The use case is the following:
Lets say there are 4 objects having 31 features including feature “Q” and each feature of each object has 8760 values (dataset.dim = [4, 8760, 31]). I would like to train a neural network to estimate Q for any given object as well was new objects having only 30 features (“Q” excluded).

That being said, the feature-tensor should have 4*8760 records and 30 “columns”

and a target-tensor of 4*8760 records and 1 “column”.

>>> features.shape
torch.Size([35040, 30])

Splitting the datasaet into training and validation sets the result creates a feature-training-tensor [38760, 30] and target-training-tensor [38760,1]. With regard to the dimensions I would assume, that the target-tensor is either [38760] and the y_pred is being “squeezed” to one Dimension, or the target-tensor is [38760,1] and no squeezing would be required. Is that assumption correct?

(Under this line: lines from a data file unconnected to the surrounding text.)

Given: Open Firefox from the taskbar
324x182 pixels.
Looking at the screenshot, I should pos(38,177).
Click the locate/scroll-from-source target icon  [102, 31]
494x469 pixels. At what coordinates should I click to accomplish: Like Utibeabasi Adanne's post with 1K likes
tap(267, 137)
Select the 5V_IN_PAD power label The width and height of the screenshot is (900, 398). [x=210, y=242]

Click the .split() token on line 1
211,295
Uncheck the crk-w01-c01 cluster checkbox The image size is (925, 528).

The initialisation of the model das not require the batch size, thus, the input of the input layer has the number of features (30) and thats it.

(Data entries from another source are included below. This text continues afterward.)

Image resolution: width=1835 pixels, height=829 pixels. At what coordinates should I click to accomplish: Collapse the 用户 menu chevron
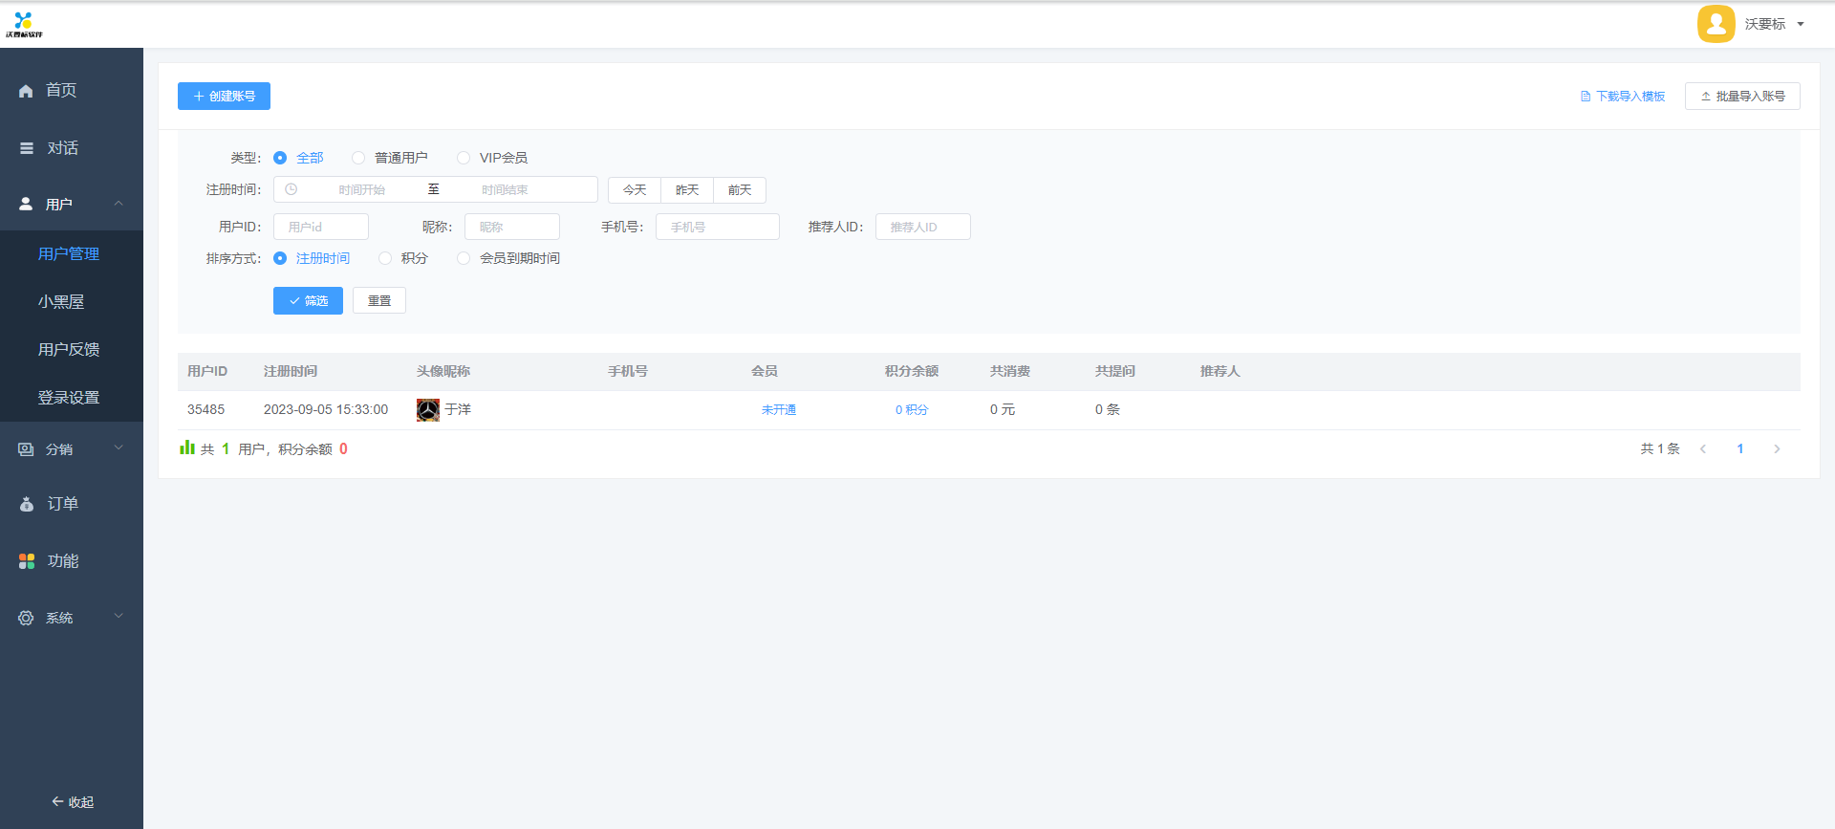point(119,204)
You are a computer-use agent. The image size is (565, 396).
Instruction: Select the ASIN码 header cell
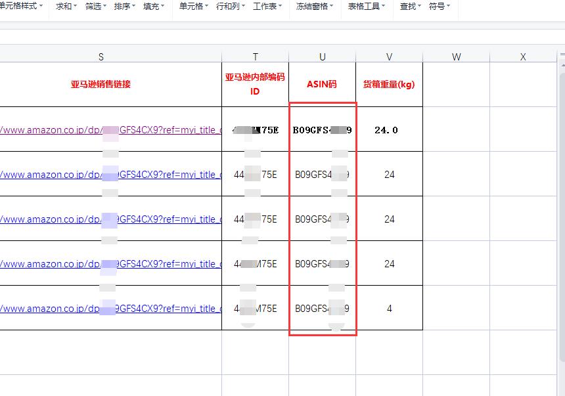[x=322, y=85]
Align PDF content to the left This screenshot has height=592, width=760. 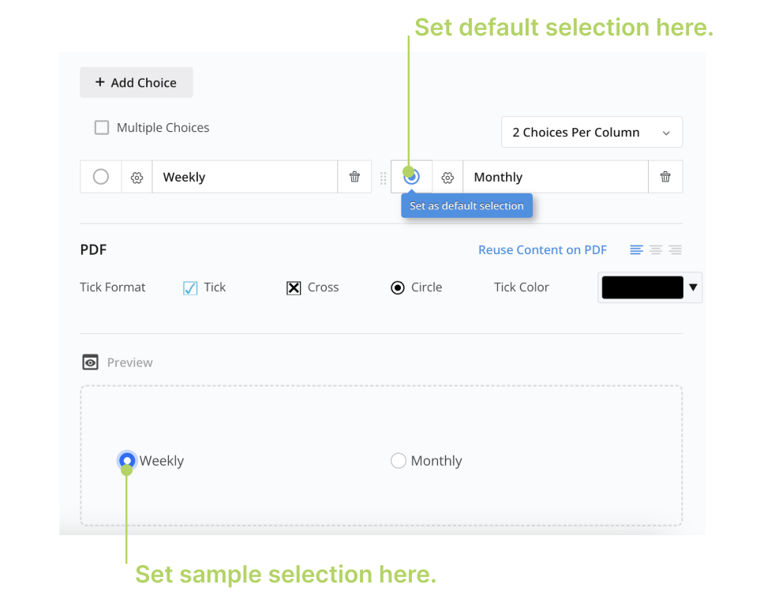636,250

For each batch i.e. 10 the first 10 records [10,30] out of [3*8760,30] will be selected from the feature tensor and passed to the input layer.
I wonder how the samples of each batch are being processed. The input layer has one neuron for each feature, hence, the samples would need to be processed sequentially, but how? there is no loop in the forward function…

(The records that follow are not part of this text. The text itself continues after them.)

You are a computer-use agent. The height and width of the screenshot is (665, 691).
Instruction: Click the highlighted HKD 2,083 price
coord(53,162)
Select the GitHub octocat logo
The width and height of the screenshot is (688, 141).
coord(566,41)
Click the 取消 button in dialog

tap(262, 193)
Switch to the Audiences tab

the current model causing the “nan” error on the third training iteration

        self.l0 = nn.Linear(numberOfFeatures, 60)
        self.l1 = nn.Linear(60, 90)
        self.l2 = nn.Linear(90, 30)
        self.l3 = nn.Linear(30, 1)

    def forward(self, inputs):
        output = self.l0(inputs)
        output = F.relu(self.l1(output))
        output = F.relu(self.l2(output))
        return self.l3(output)

batch_size = 10
optimizer = torch.optim.SGD(model.parameters(), lr = 0.05) # lr=1e-3
criterion = nn.BCEWithLogitsLoss()

model.train()
epochs = 5000
errors = []
for epoch in range(epochs):
    optimizer.zero_grad() # sets gradients to zero
    for feature, target in trainset:
        y_pred = model.forward(feature.float())
        loss = criterion(y_pred.squeeze(), target.float())
        errors.append(loss.item())
        print('Epoch {}: train loss: {}'.format(epoch, loss.item()))
        loss.backward()
        optimizer.step()

>>> feature.shape
torch.Size([10, 30])
>>> target.shape
torch.Size([10])
# within for feature, target in trainset: loop

Epoch 0: train loss: 62.11237716674805
Epoch 0: train loss: -1679589769216.0
Epoch 0: train loss: nan

>>> model.forward(feature.float())
tensor([[nan],
        [nan],
        [nan],
        [nan],
        [nan],
        [nan],
        [nan],
        [nan],
        [nan],
        [nan]], grad_fn=<AddmmBackward>)

Both feature and target tensors do contain float32 data.
A few reasons were provieded here.

I will try normalization first, since there are large values in the data. (source)